Genes & development, Volume 24, Issue 18, p.2068-80 (2010)


2010, Animals, Basic Sciences Division, Cell Differentiation, Cell Proliferation, Center-Authored Paper, Craniofacial Abnormalities, Ephrin-B1, EPHRINS, MICE, Mice, Transgenic, Mitogen-Activated Protein Kinase Kinases, MORPHOGENESIS, Mutation, Palate, Receptor, EphB3, Signal Transduction, Syndrome, Up-Regulation


Mutations in the X-linked human EPHRIN-B1 gene result in cleft palate and other craniofacial anomalies as part of craniofrontonasal syndrome (CFNS), but the molecular and developmental mechanisms by which ephrin-B1 controls the underlying developmental processes are not clear. Here we demonstrate that ephrin-B1 plays an intrinsic role in palatal shelf outgrowth in the mouse by regulating cell proliferation in the anterior palatal shelf mesenchyme. In ephrin-B1 heterozygous mutants, X inactivation generates ephrin-B1-expressing and -nonexpressing cells that sort out, resulting in mosaic ephrin-B1 expression. We now show that this process leads to mosaic disruption of cell proliferation and post-transcriptional up-regulation of EphB receptor expression through relief of endocytosis and degradation.
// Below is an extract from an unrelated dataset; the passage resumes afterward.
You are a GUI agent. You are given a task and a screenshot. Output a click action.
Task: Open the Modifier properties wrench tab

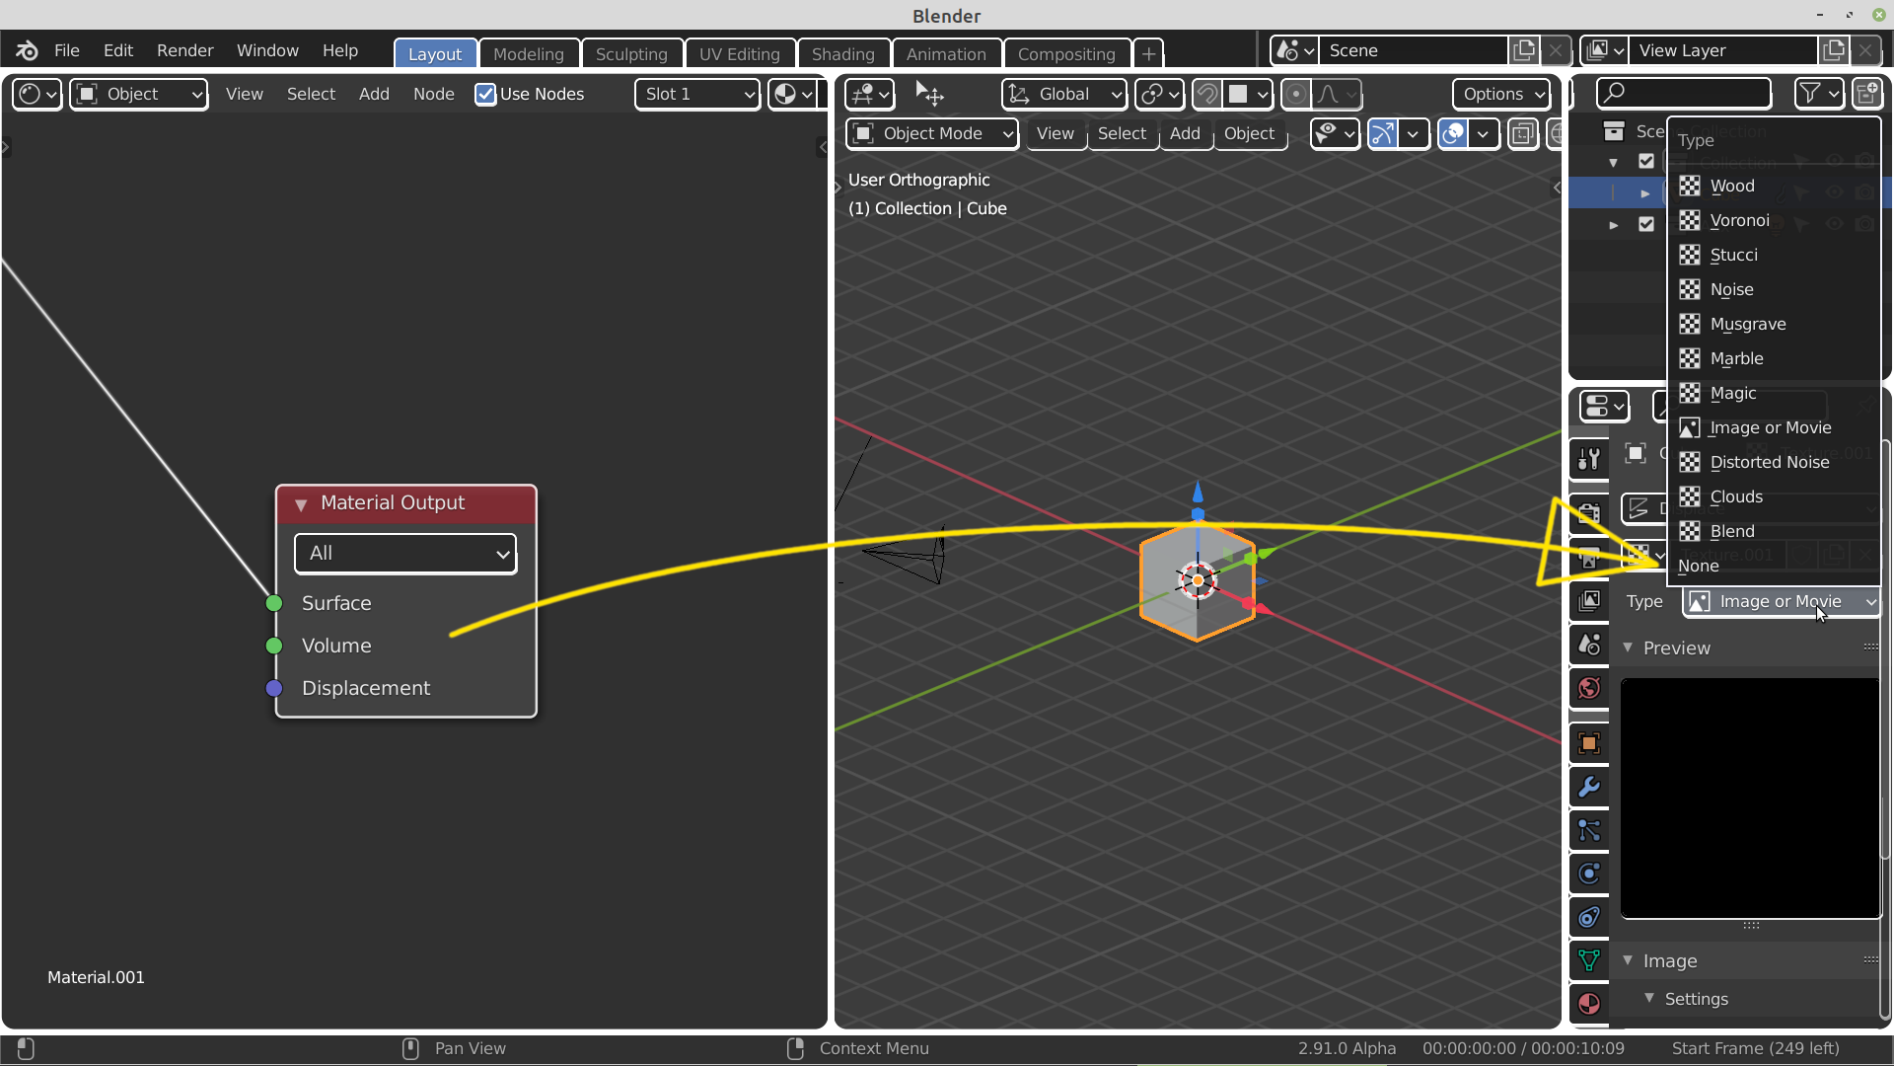point(1588,787)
The alteration in proliferation rates resulting from ectopic Eph-ephrin expression boundaries correlates with the more severe dysmorphogenesis of ephrin-B1(+/-) heterozygotes that is a hallmark of CFNS. Finally, by integrating phosphoproteomic and transcriptomic approaches, we show that ephrin-B1 controls proliferation in the palate by regulating the extracellular signal-regulated kinase/mitogen-activated protein kinase (ERK/MAPK) signal transduction pathway.